Unfortunately, I do believe this industry will have brutal consolidation, and it will be more musical chairs than large combinations. Some might work well but the breakage is huge in the process. It also has to do with culture and attitude. We realize we can be left behind. There is an attitude in Silicon Valley and that is only the paranoid survive. We know we can be left behind. We know that how well we do over the next five to 10 years will determine if we are the leader 10 years from now or one of those companies you talk in the past tense. Unless you have that philosophy and we have that down to the individual support person, admin person, secretary and sales person. It is hard to have a company that really adjusts to change and drives it through. We are a company that prides itself on change and moving fast. This might surprise you, (but) every mistake I have made in my career is because I have moved too slowly. So even if people say I move too fast I can argue that in reverse. Most of the times it was because I did not see a trend coming quickly enough and did not move on it. That would be an indirect way of talking about partnership and why they ought to occur. Some companies lead with them and some companies do it as an after thought when they are in trouble. And, some companies do not believe in it. 

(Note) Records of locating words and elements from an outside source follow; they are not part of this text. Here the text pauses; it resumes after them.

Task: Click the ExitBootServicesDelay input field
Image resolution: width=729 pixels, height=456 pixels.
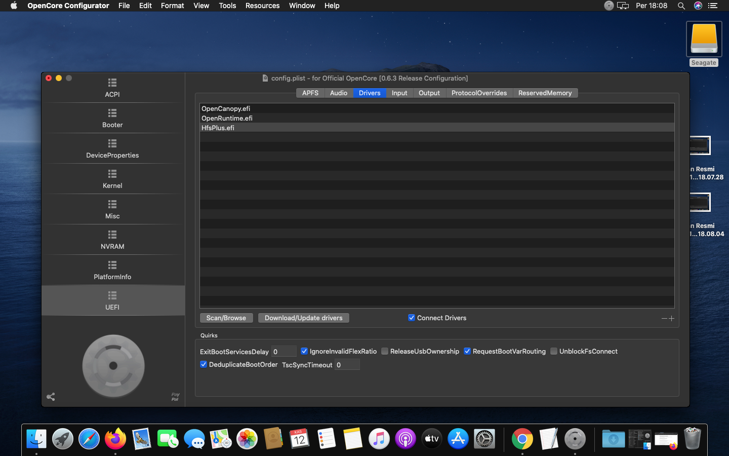Action: [284, 351]
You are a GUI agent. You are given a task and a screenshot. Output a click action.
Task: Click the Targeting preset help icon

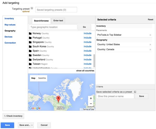(32, 9)
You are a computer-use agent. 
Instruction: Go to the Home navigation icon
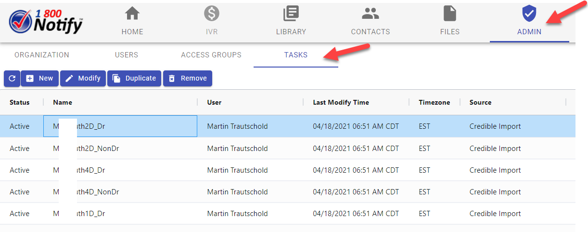[x=132, y=14]
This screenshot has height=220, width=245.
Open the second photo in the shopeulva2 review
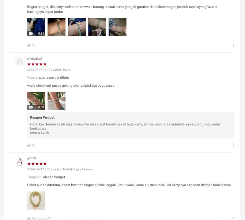pyautogui.click(x=57, y=101)
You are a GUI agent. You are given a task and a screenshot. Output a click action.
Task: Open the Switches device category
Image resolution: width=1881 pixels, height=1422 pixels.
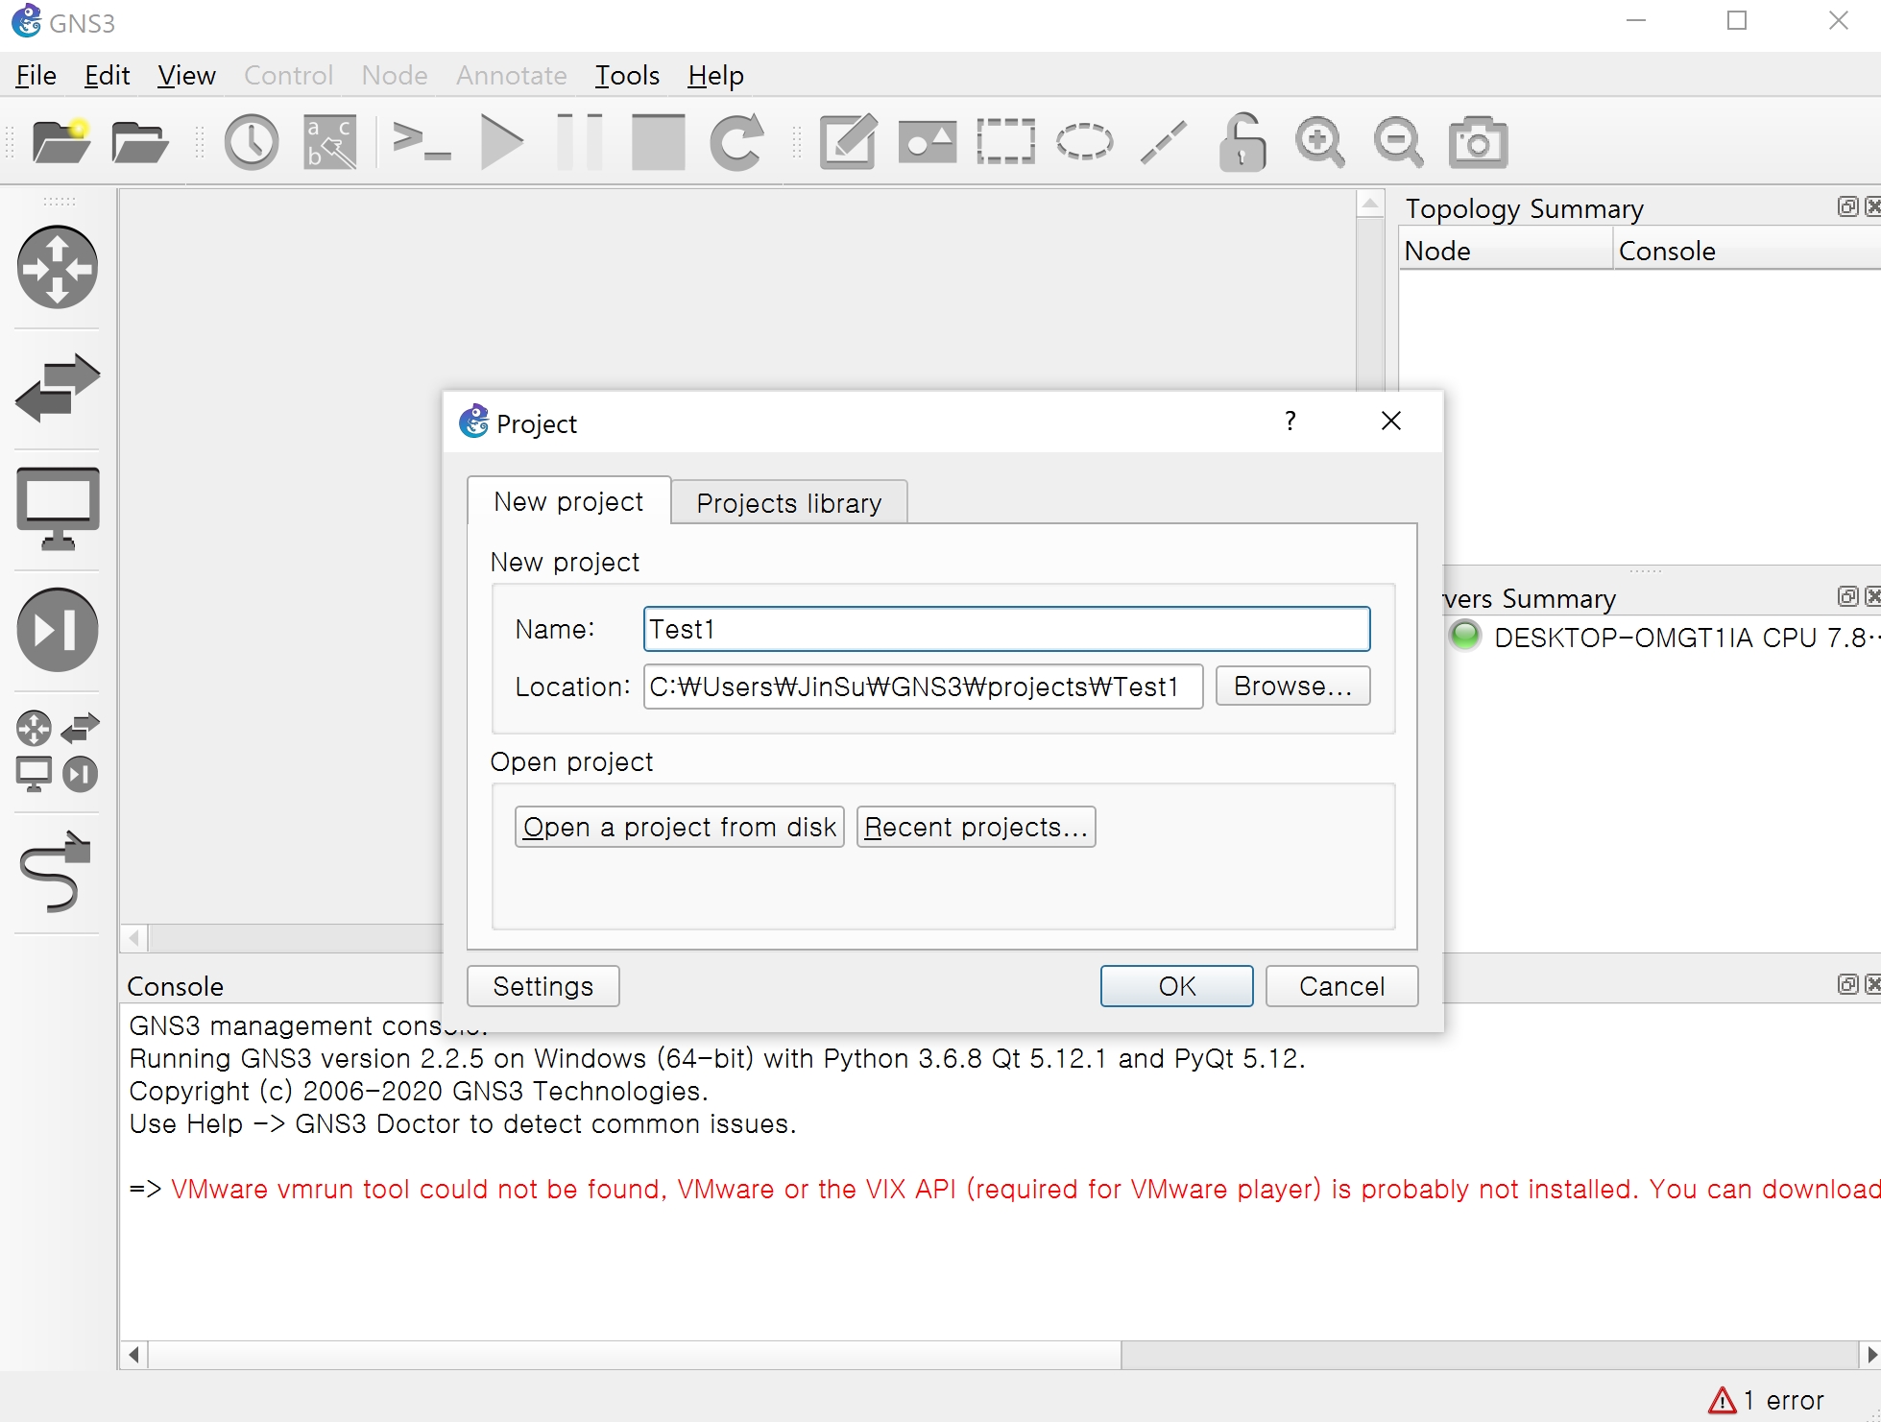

ITB: Over the years you have always spoken about health-care in your keynote address. Yesterday, in your keynote, you went into great length about it and in great detail. Is the health-care market a personal issue for you? 

JC: The health-care market is a personal issue for me. Both my parents were doctors and I thought for a long time I would be a doctor. It is challenging when both your parents are successful. My dad literally combined hospitals and universities. My mom was in internal medicine and psychiatry. So no matter what happened to me I got no sympathy — they just fixed me. My brother in law is a CEO of a hospital chain down in North Carolina. My other brother in law is a CEO of a pharmaceutical company. My sister is a master nurse. So it is an industry I am very familiar with. But the reason it changed is health-care costs are spiraling out of control and I know technology can change that dramatically. But, it requires a process change. It was an area where we were evangelists before. We wanted people to think about it. Now it is the reverse. People want to know how you will implement it.

The reason why I went into so much depth is that I will never ask my partners to do something that I am not willing to do myself. So I am asking them to move to solution sells. The last thing I want to do was to go up there and tell them to do this. I’ve got to do it myself. So I wanted to lead by example and use my level of knowledge on the area I am asking them to go after. Health care is one example of that. In the U.S., health care is a US$1.8 trillion challenge, and it is escalating five times the inflation rate. Japan has the same issues. Europe has the same issues. We need to be able to say, “Here is what you can do about it. Here is the reason why it wasn’t solved in the past. Here is why we think the time is right and be able to take technology such as wireless and security and say it can be solved. And, here is how you do it.” So it was an example of where we see the market going. Health care is one of the fastest growing verticals for us and also for our partners. I wanted to share what I was doing differently. Not just selling routers, switches and transport and being able to talk about the solution sell and why I thought it would help us sell more, not less, over the long run.